As I lay there, with Mildred speaking to me in a low voice, my tears beginning to flow, the bacterial infection, which had been recurring over a three year period, disappeared for good.

What do I take from this extended experience? That the body knows; that it tells me, by its symptoms, in a symbolic manner, what is needed now, if I am to either correct, or to stay the course, on my own unique path as a human being.

Furthermore, I look at all the circumstances surrounding this tri-partite experience as uncanny, supernatural, touched by he divine. I was being led in the direction I was intended to go all along.

I tell this story to introduce the reader to the spiritual frisson that for me, lives in the juxtaposition of two videos that I listened to last night, during my insomniac hours: one of a woman who almost died in a plane crash and the uncanny circumstances surrounding the experience, and the other, the story of a primary doctor who does not practice allopathic medicine, who does not rely on pharmaceutical drugs or surgery, but instead, knows that the body wants to heal, that it is designed to heal, and that the entire plant world is here to support its healing process.

I found both videos utterly riveting.

https://beforeitsnews.com/alternative/2022/07/dr-carrie-madej-talks-about-her-plane-crash-gives-an-update-on-her-health-with-dr-sherry-tenpenny-and-dr-lee-merritt-3776185.html

https://beforeitsnews.com/prophecy/2022/07/new-sarah-westall-cabals-biggest-secret-scam-everyone-needs-to-know-w-dr-glidden-2532033.html

 

 

2 thoughts on “Reflections on the Body as Vehicle for the Soul’s Path

  1. Thank you Ann, beautifully told story.
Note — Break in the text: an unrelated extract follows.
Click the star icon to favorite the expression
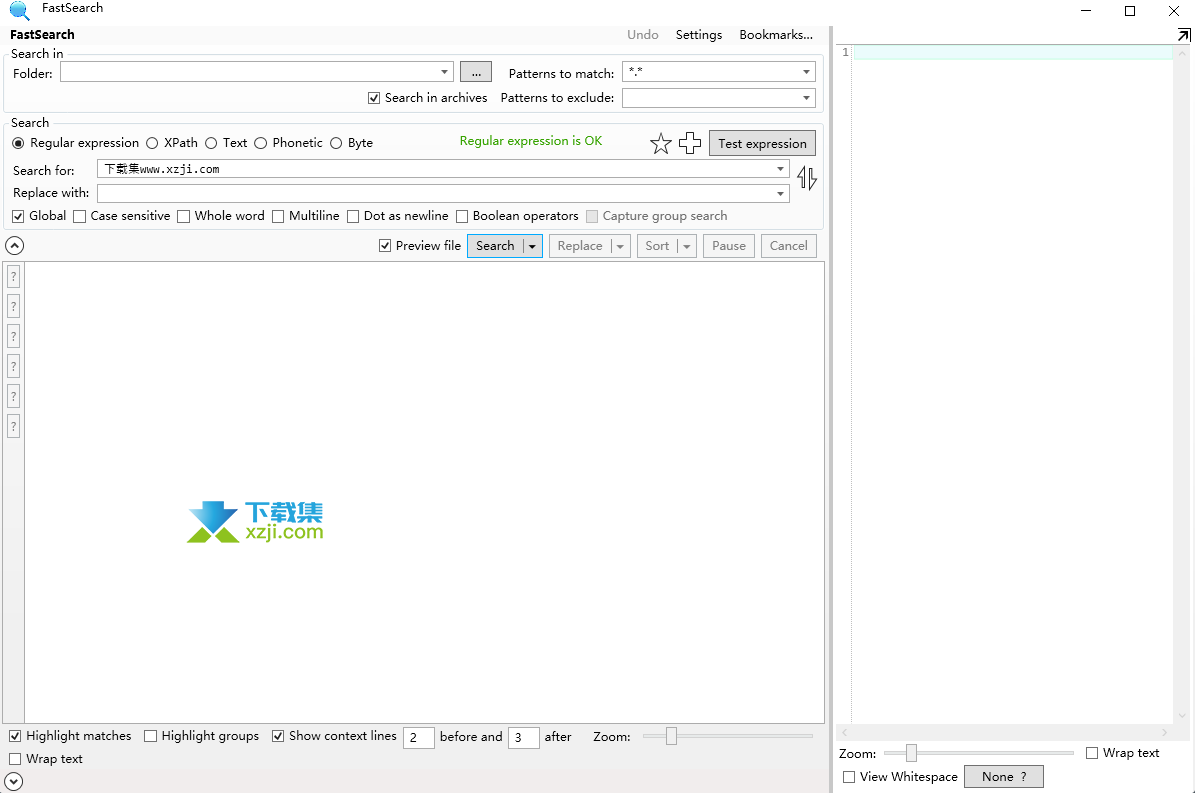1195x793 pixels. 660,142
I have not had the dramatic experience as you but have been brought to the same place of trusting the body rather than blindly following allopathic medicine.

    1. And though I didn’t mention it in this post, it all goes back to Descartes, in the 17th century, when he split the mind from the body: “I think, therefore I am.” (Therefore only my thinking is me.) If the body is viewed as something external to the self, and furthermore, viewed as a mechanism, why then, of course we call in experts to “fix it.”